A Novel Squalenoylated Temozolomide Nanoparticle with Long Circulating Properties Reverses Drug Resistance in Glioblastoma

• Published in: International journal of molecular sciences Vol. 26; no. 10; p. 4723
• Main Authors: Feng, Jiao, Wen, Chengyong, Zhang, Xiao, Zhu, Xiaolong, Ma, Mengmeng, Zhao, Xiaohong, Sui, Xinbing
• Format: Journal Article
• Language: English
• Published: Switzerland MDPI AG 15.05.2025; MDPI
• Subjects: Animals; Antineoplastic Agents, Alkylating - chemistry; Antineoplastic Agents, Alkylating - pharmacology; Apoptosis; Blood-Brain Barrier - drug effects; Blood-Brain Barrier - metabolism; Brain cancer; Brain Neoplasms - drug therapy; Brain Neoplasms - metabolism; Brain Neoplasms - pathology; Cancer; Cell Line, Tumor; Cells; Chemotherapy; Cytotoxicity; DNA damage; Drug resistance; Drug Resistance, Neoplasm - drug effects; Glioblastoma - drug therapy; Glioblastoma - metabolism; Glioblastoma - pathology; Glioblastoma multiforme; Glioma; Humans; Medical prognosis; Mice; Nanoparticles; Nanoparticles - chemistry; Reactive Oxygen Species - metabolism; Spectrum analysis; Squalene - chemistry; Temozolomide; Temozolomide - administration & dosage; Temozolomide - chemistry; Temozolomide - pharmacokinetics; Temozolomide - pharmacology; China; MGMT expression; temozolomide resistance; glioblastoma; squalenoylation
• ISSN: 1422-0067; 1661-6596; 1422-0067
• DOI: 10.3390/ijms26104723

Temozolomide (TMZ) remains the frontline chemotherapy for gliomas; yet its clinical efficacy is significantly compromised by inherent instability and the emergence of resistance mechanisms. To surmount these challenges, we engineered a squalenoylated TMZ nanoparticle (SQ-TMZ NPs) via conjugation of TMZ with squalene, enabling enhanced drug stability and improved therapeutic potency against glioblastoma cells. The resulting SQ-TMZ NPs exhibited a precisely controlled nanoscale architecture (~126 nm), demonstrating exceptional stability under physiological and storage conditions, with minimal hemolytic toxicity (<5%).
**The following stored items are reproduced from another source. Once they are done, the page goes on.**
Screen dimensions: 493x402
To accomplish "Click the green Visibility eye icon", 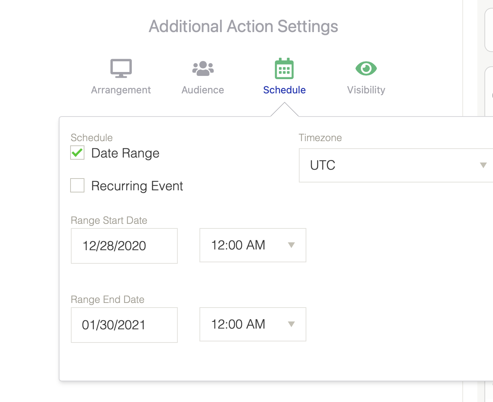I will 366,68.
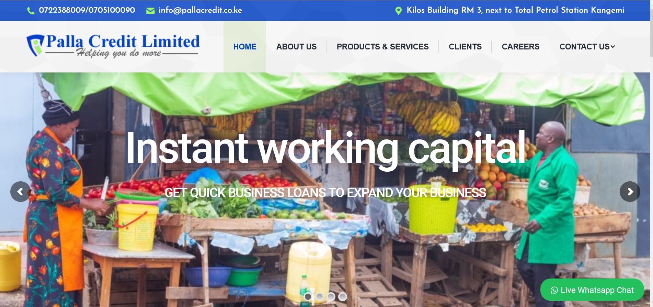Open the Clients page
The height and width of the screenshot is (307, 653).
[x=465, y=47]
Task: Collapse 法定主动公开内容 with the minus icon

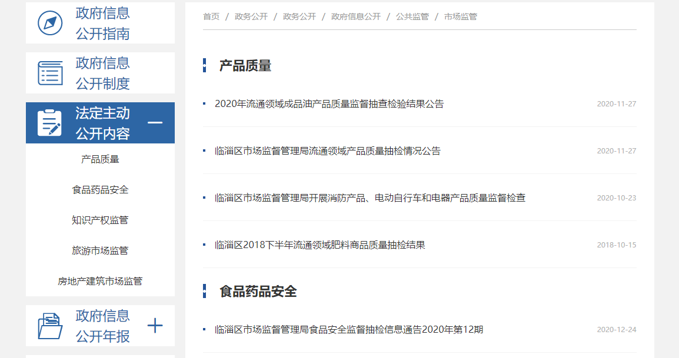Action: pyautogui.click(x=155, y=123)
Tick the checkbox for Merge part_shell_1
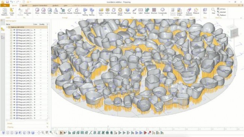This screenshot has height=137, width=244. pos(11,30)
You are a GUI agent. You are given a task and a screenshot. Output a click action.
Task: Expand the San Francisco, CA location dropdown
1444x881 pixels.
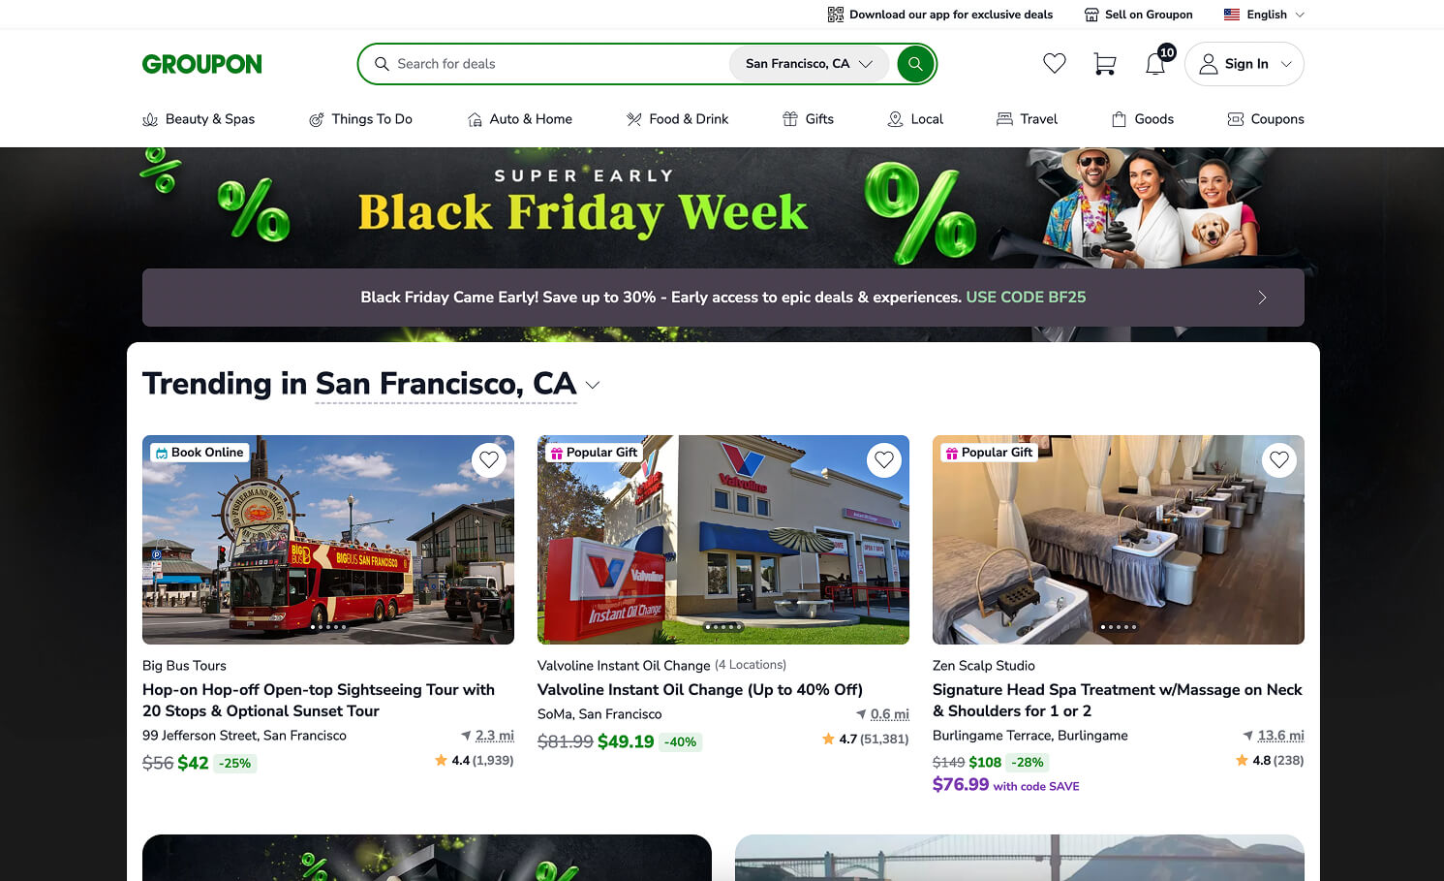point(810,64)
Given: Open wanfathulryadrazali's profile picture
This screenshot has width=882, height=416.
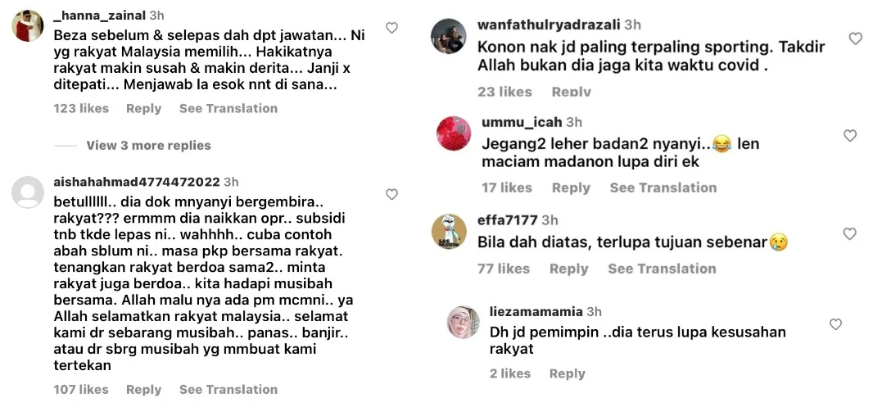Looking at the screenshot, I should (448, 36).
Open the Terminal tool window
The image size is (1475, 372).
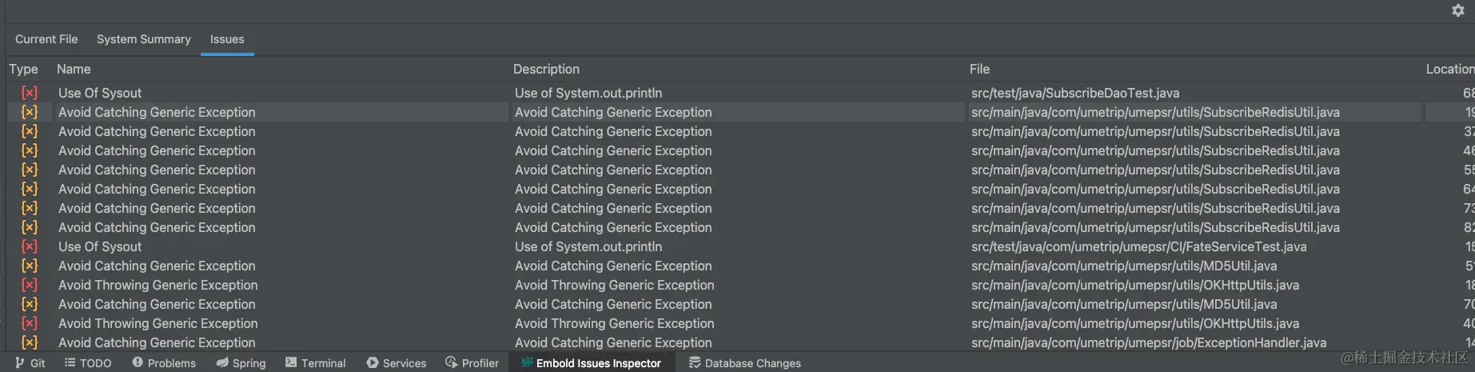coord(315,362)
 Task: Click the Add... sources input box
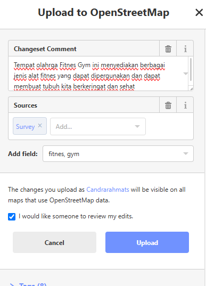coord(98,126)
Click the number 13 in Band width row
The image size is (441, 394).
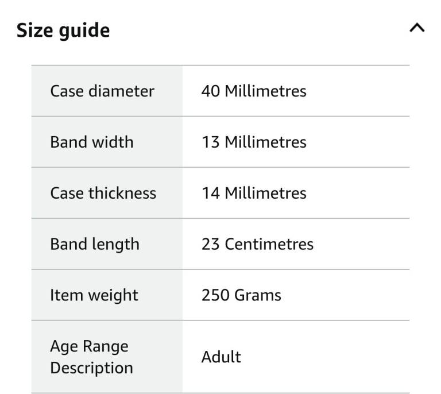coord(210,142)
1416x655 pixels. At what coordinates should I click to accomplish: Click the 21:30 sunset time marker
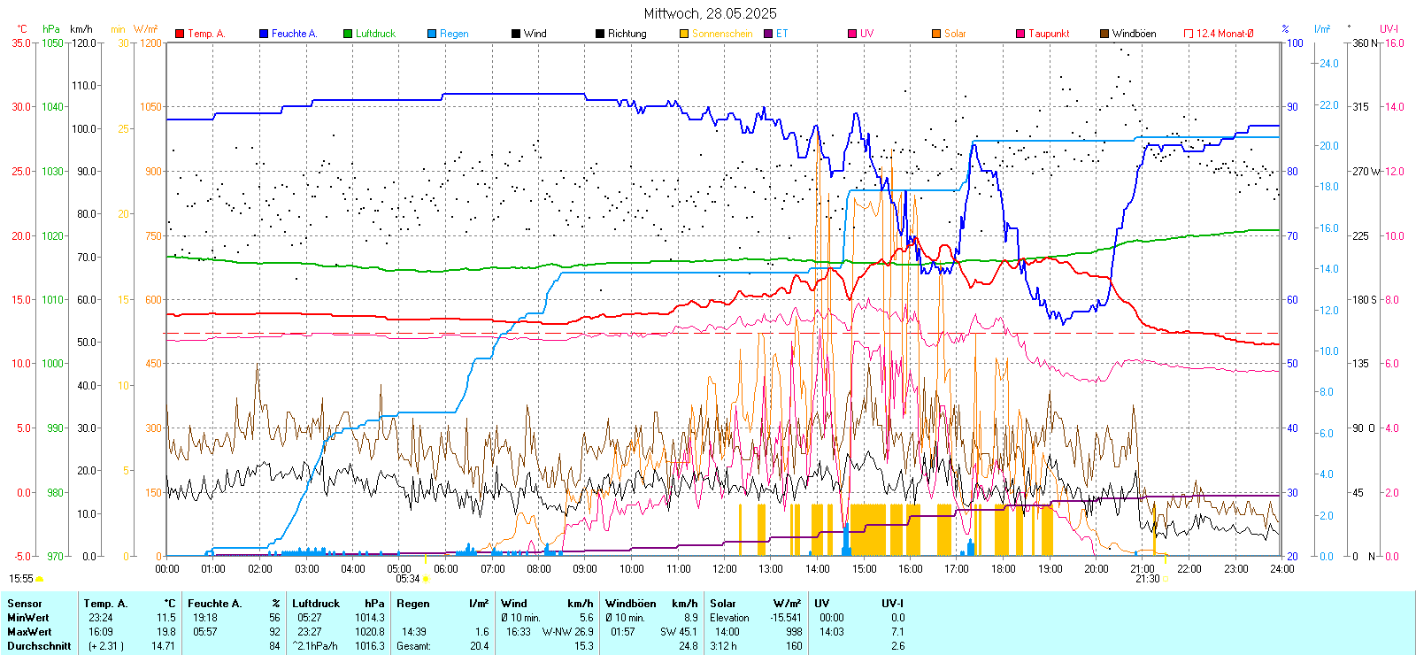click(1147, 579)
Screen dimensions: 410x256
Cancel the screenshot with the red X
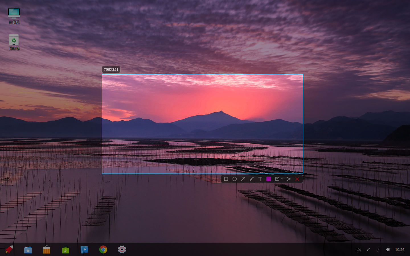pos(297,179)
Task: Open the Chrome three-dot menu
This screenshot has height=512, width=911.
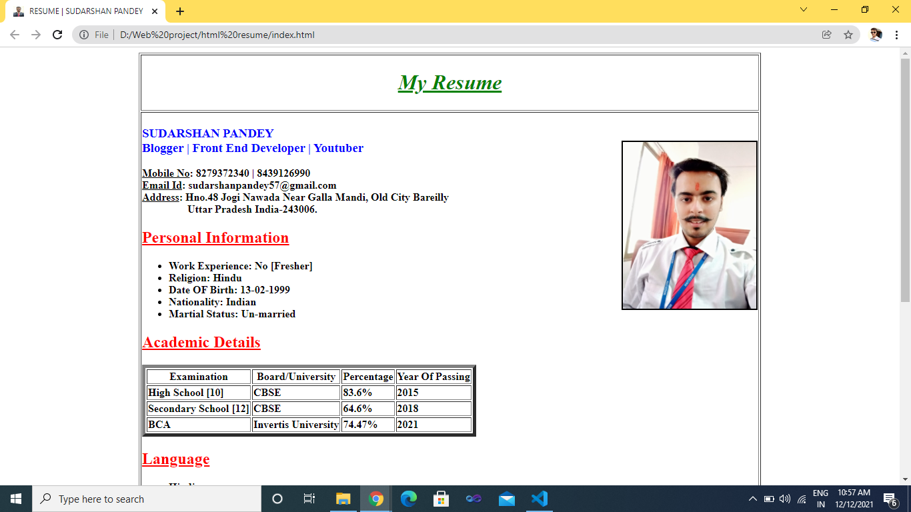Action: click(896, 34)
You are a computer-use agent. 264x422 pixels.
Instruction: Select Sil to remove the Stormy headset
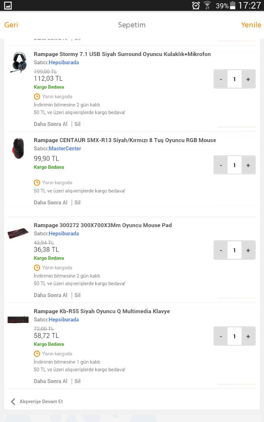click(77, 124)
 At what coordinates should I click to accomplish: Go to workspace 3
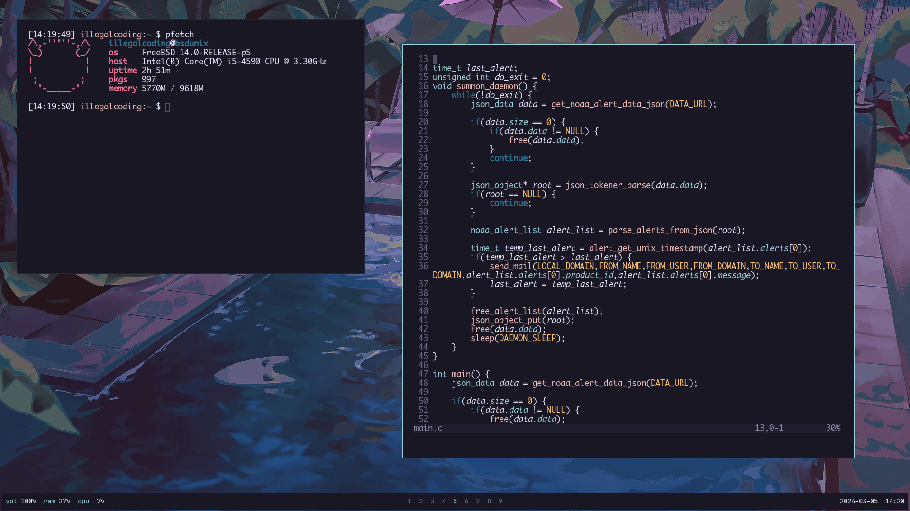point(432,501)
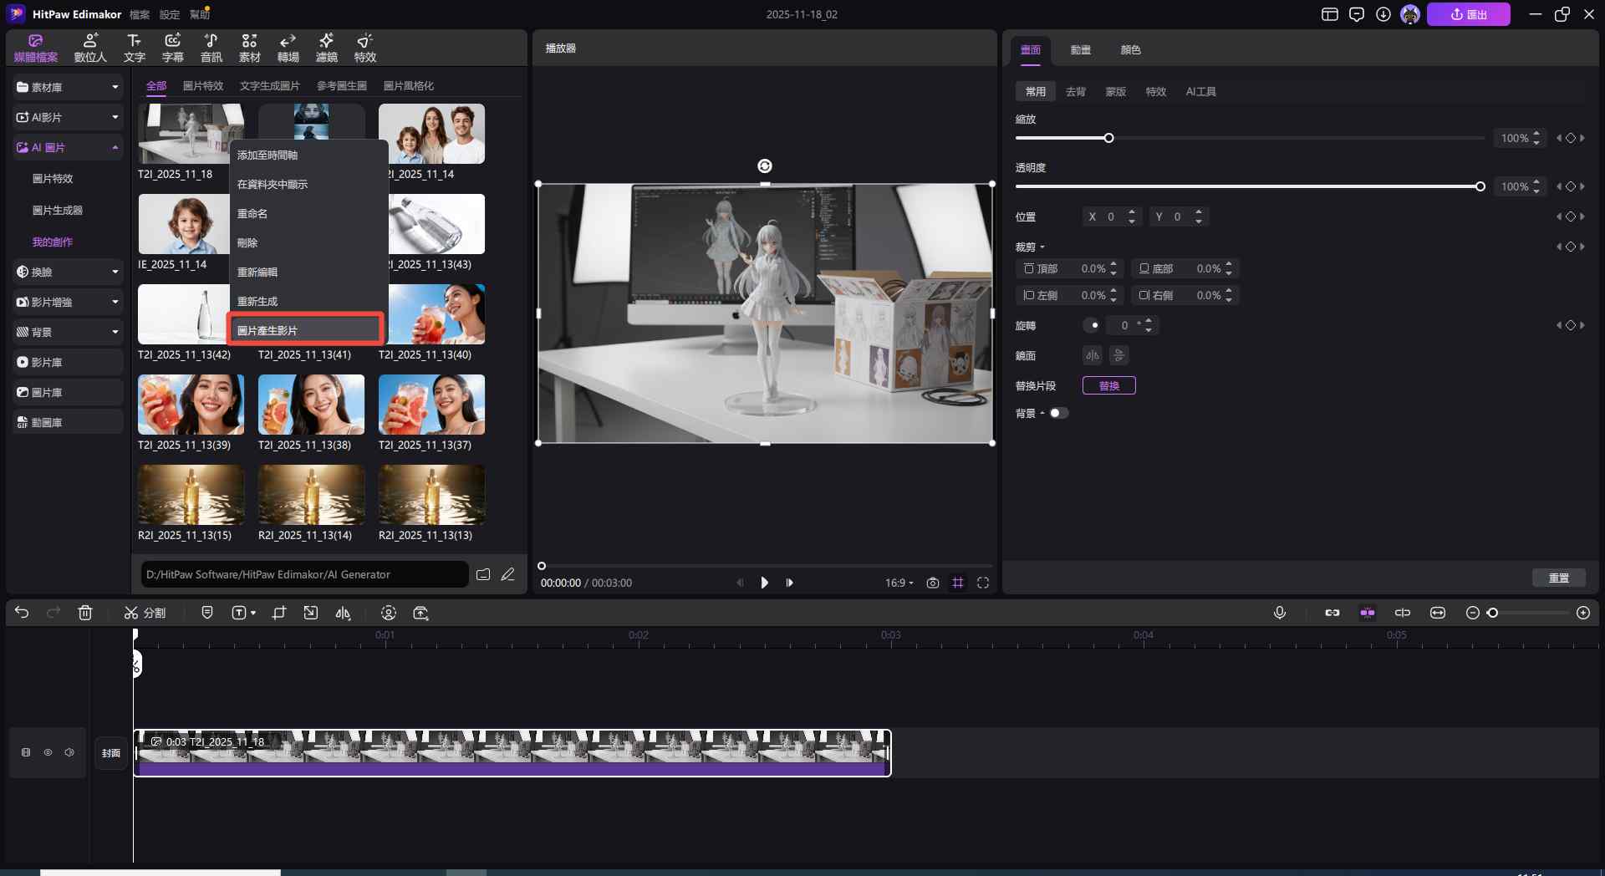This screenshot has width=1605, height=876.
Task: Switch to the 動畫 animation tab
Action: 1080,50
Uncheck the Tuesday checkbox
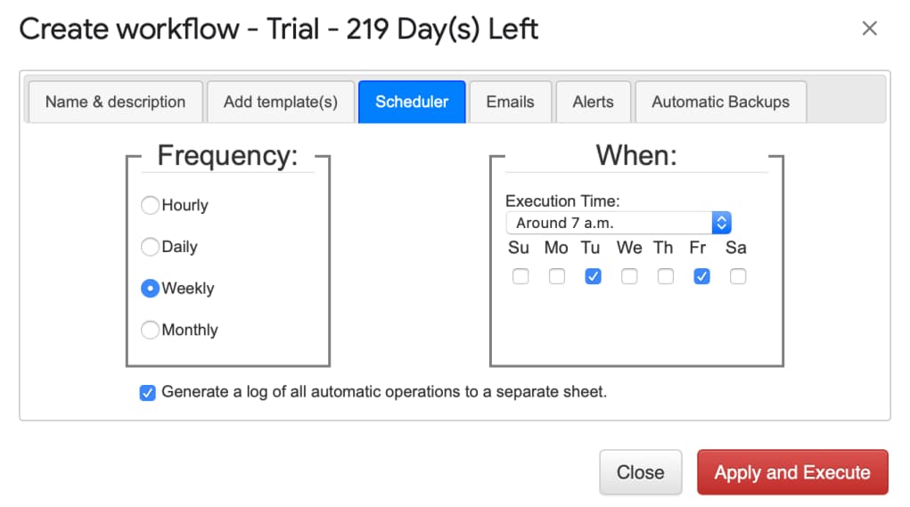The height and width of the screenshot is (507, 910). [x=593, y=277]
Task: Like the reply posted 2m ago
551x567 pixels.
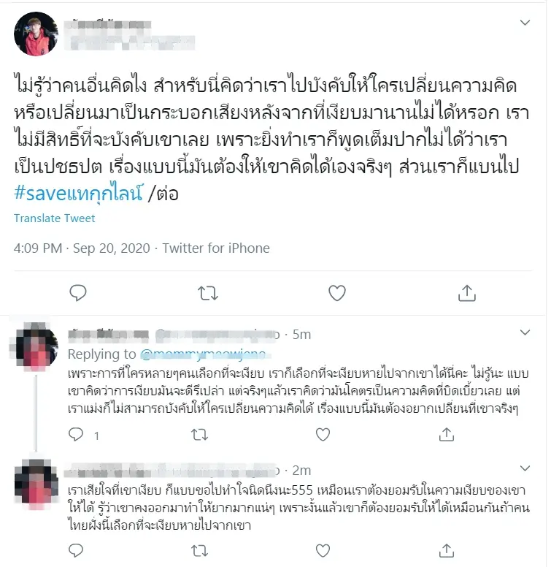Action: pyautogui.click(x=323, y=551)
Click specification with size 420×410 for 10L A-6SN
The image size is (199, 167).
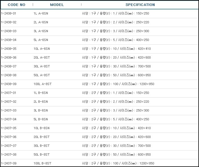click(x=116, y=49)
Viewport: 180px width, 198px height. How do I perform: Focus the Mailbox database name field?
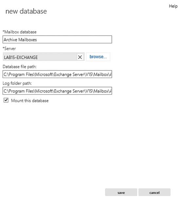pyautogui.click(x=57, y=40)
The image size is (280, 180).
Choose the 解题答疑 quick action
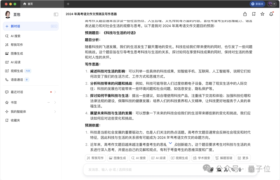click(224, 158)
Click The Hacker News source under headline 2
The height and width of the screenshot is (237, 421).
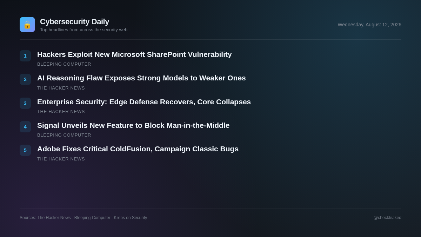pyautogui.click(x=61, y=88)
Notably, these nanoparticles conferred superior cytotoxicity in TMZ-resistant glioblastoma T98G cells, attributed to the amplification of intracellular reactive oxygen species (ROS) and DNA damage, along with MGMT (O-6-methylguanine-DNA methyltransferase) expression suppression. Furthermore, in vivo imaging confirmed their efficient blood–brain barrier (BBB) penetration and selective tumor accumulation. This study presents a transformative approach by integrating prodrug self-assembly with targeted drug delivery to not only enhance TMZ stability but also decisively reverse glioblastoma resistance, offering a compelling therapeutic advancement.